--- Paginatekst ---

Het nieuwe derde lid is de uitwerking van het gewijzigde JAR-FCL 2.255. Deze bepaling voegt aan de afgifte-eisen voor een eerste single pilot-multi engine (SP-ME) typebevoegdverklaring in de categorie helikopters pre-opleidingseisen toe. Het gaat in deze om ervarings- en theorie-eisen.

Artikel I, R

De wijziging van artikel 25, tweede lid, dient ertoe JAR-FCL 4.240 (a)(4) in te voeren voor boordwerktuigkundigen. Voor een verdere toelichting op deze wijziging wordt verwezen naar de toelichting die bij de eerste invoering van onderhavige bepaling is gegeven (het ging hier om de invoering van JAR-FCL 1.-/2.240, regeling van de Staatssecretaris van Verkeer en Waterstaat van 29 mei 2002, Stcrt. 100).

--- Verzameld materiaal ---

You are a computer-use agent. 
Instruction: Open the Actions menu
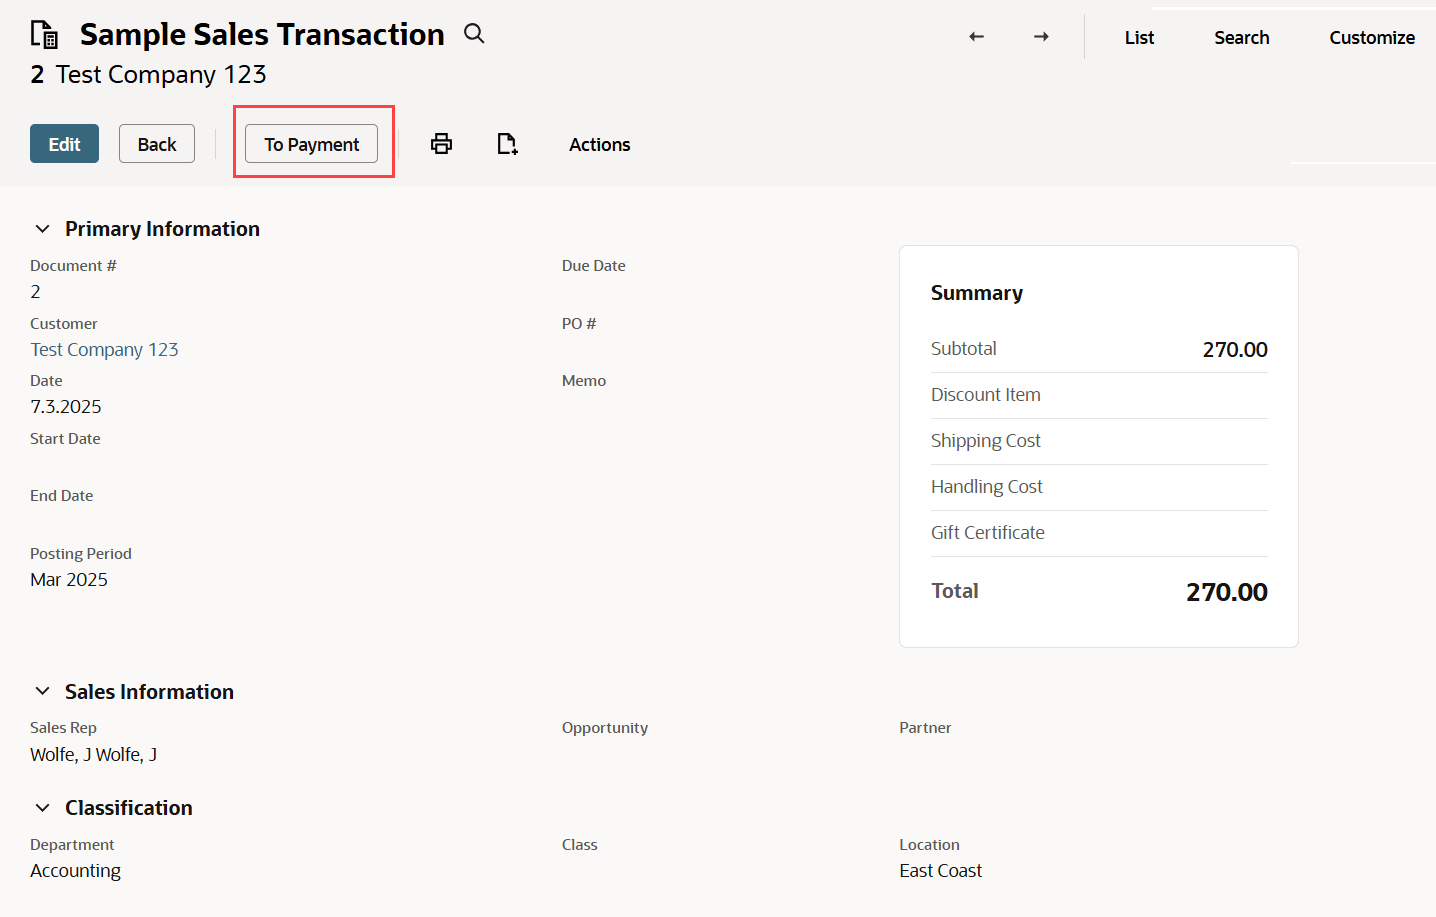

---
--- Verzameld materiaal ---

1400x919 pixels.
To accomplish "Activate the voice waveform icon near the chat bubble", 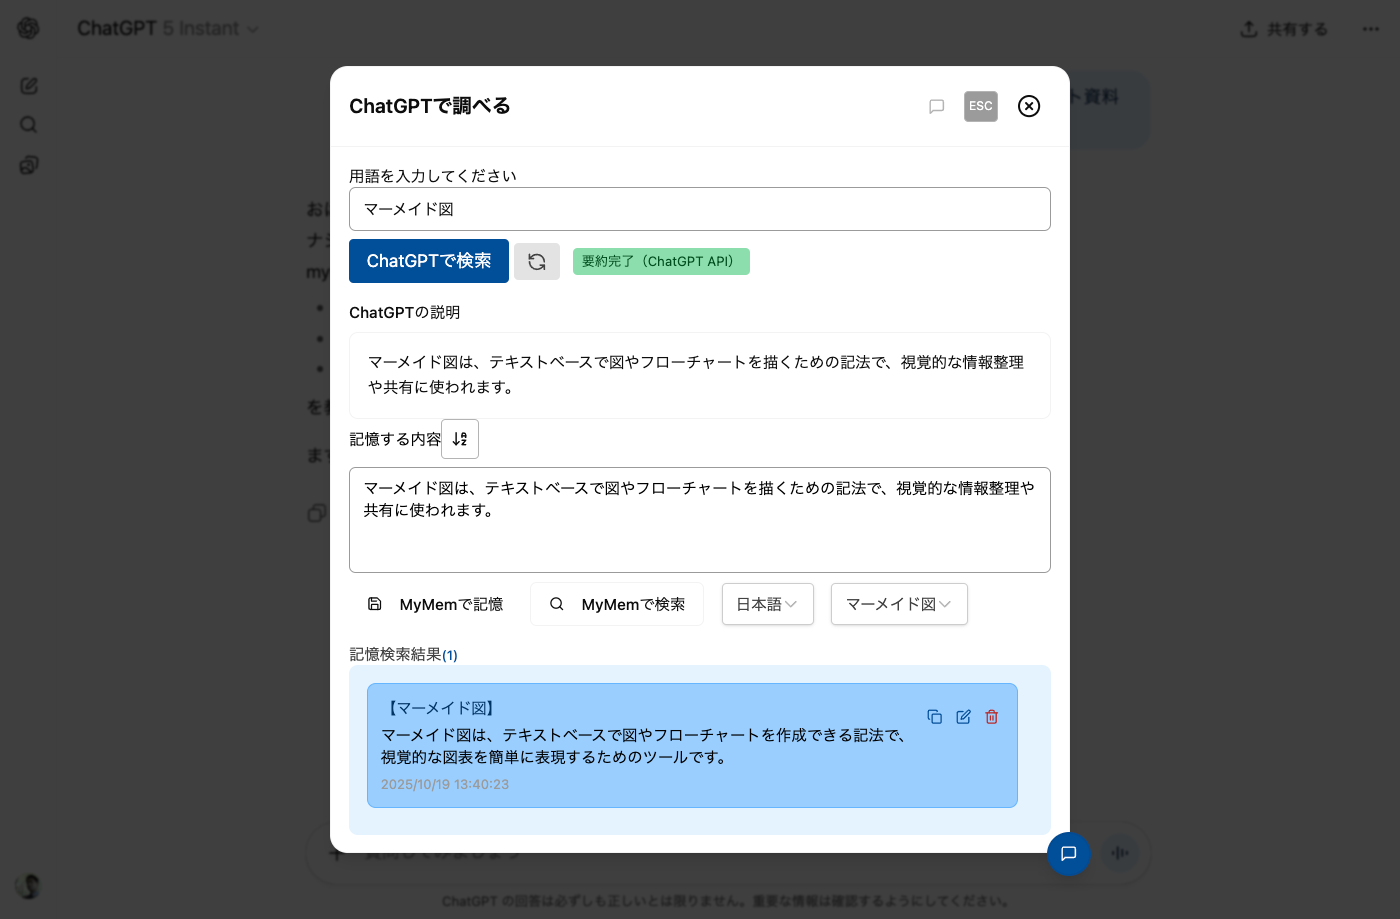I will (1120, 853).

---

Hoe gaat de toelichting op de JAR-FCL-wijzigingen verder na de laatste zin? Schrijf het vervolg. Het materiaal komt uit een andere bron.

Artikel I, U

Met de wijziging van artikel 33, onderdeel a, wordt het nieuwe JAR-FCL 1.-/2.355 (b) ingevoerd. Volgens JAR-FCL 1/2.355 (b) dient voor elke tweede verlenging van de bevoegdverklaring FI in ieder geval een proeve van bekwaamheid te worden afgelegd.

Voorts wordt een nieuw onderdeel g ingevoerd, dat op basis van JAR-FCL 1.418(a) verlengingseisen introduceert voor de bevoegdverklaring MCCI(A).

Artikel I, V

De bepaling met betrekking tot hernieuwde afgifte van de bevoegdverklaring FI die voorheen was opgenomen in JAR-FCL 1.-/2.355 (b), is verplaatst naar JAR-FCL 1.-/2.355 (c). Dit betekent dat de verwijzing in artikel 34, onderdeel a, moet worden gewijzigd.

Daarnaast worden er in het nieuwe onderdeel g op basis van JAR-FCL 1.418(b) hernieuwde afgifte eisen geïntroduceerd voor de bevoegdverklaring MCCI.

Artikel I, W, X

De bestaande artikelen 35 en 36 inzake RFI(G) kunnen met het afschaffen van de verplichting tot het hebben van een door de Minister van Verkeer en Waterstaat afgegeven bewijs van bevoegdheid vervallen. De nieuwe artikelen 35 en 36 bevatten soortgelijke bepalingen, maar dan met betrekking tot het FI(FB).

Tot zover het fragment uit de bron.